• _EXERCISE DIRECTIONS_: Your task is to repeat exactly the lines from the one with "Task: Click the 4,90 € price label" through the end of the records, both included; please leave the pictures out.

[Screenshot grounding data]
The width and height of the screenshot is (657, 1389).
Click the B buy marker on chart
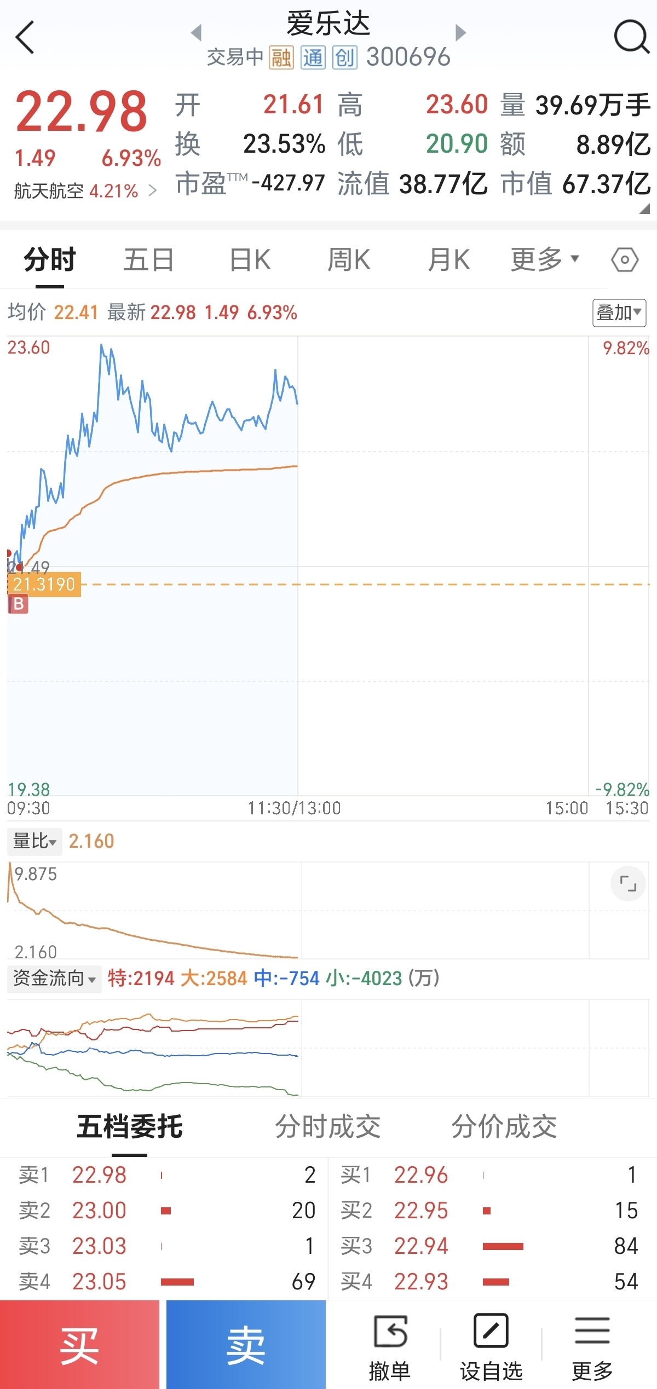(x=18, y=604)
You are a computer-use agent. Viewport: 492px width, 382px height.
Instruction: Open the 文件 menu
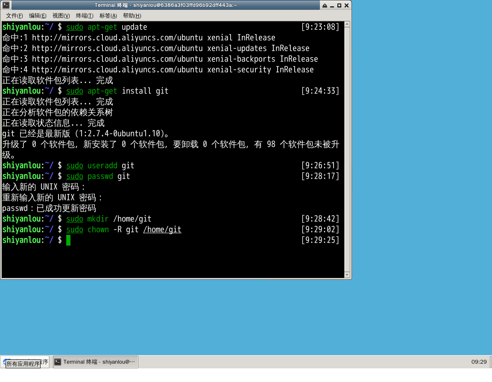tap(14, 16)
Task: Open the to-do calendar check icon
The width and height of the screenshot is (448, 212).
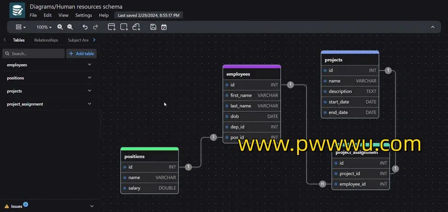Action: [164, 27]
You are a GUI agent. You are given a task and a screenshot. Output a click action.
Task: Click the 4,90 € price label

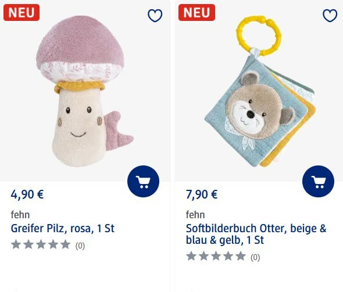pos(27,194)
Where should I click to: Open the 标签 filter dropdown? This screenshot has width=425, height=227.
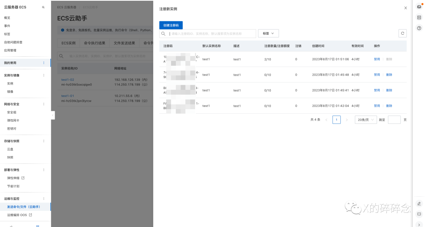pos(268,33)
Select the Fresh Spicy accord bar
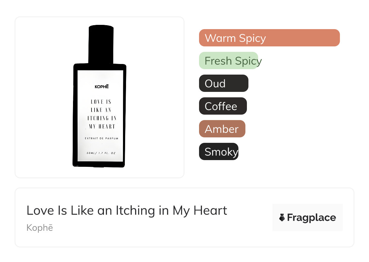This screenshot has width=369, height=262. pyautogui.click(x=228, y=61)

• _ANSWER SECTION_:
Task: Click the 4,90 € price label

pos(27,194)
Where should I click to: Open the 标签 filter dropdown? This screenshot has width=425, height=227.
pos(268,33)
Select the Fresh Spicy accord bar
This screenshot has width=369, height=262. pyautogui.click(x=228, y=61)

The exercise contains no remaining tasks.